— START Data excerpts —
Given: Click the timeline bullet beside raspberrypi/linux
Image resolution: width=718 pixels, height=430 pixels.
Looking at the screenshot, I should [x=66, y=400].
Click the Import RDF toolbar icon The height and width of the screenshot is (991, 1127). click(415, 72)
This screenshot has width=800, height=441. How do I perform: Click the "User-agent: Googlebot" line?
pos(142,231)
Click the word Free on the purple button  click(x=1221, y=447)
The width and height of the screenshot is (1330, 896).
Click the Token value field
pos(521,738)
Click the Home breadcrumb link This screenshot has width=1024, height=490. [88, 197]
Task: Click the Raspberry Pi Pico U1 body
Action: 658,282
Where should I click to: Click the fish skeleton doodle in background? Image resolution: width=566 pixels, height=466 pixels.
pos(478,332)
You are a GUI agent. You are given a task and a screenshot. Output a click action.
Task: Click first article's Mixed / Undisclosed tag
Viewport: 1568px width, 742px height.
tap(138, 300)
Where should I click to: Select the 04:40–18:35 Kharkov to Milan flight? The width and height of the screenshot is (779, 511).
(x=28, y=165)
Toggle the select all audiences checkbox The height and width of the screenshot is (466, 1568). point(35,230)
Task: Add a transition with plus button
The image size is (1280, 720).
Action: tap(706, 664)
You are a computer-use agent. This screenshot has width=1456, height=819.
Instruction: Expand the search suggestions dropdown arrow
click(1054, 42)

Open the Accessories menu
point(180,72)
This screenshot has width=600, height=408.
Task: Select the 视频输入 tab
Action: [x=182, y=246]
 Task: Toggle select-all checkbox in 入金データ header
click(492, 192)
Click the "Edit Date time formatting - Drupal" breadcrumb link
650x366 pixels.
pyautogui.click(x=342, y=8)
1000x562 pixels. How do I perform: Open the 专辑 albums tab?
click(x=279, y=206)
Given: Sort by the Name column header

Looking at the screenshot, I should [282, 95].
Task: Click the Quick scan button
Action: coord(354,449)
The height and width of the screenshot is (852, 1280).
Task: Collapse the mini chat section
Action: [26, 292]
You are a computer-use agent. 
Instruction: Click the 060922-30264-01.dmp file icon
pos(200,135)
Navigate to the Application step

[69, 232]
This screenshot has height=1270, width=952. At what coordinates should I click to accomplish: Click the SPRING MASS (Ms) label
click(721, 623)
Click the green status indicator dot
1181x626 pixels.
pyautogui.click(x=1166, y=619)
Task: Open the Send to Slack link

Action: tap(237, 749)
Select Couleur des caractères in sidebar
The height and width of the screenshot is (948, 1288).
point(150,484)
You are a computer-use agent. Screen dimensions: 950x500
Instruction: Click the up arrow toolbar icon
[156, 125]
— END Data excerpts —
### Goal of the exercise
Compile every line of the entries above that contains the word "button", reproducing each such line in full.

### Solution for this problem
Click the word Free on the purple button  click(x=1221, y=447)
Task: Add a transition with plus button
Task: Click the Quick scan button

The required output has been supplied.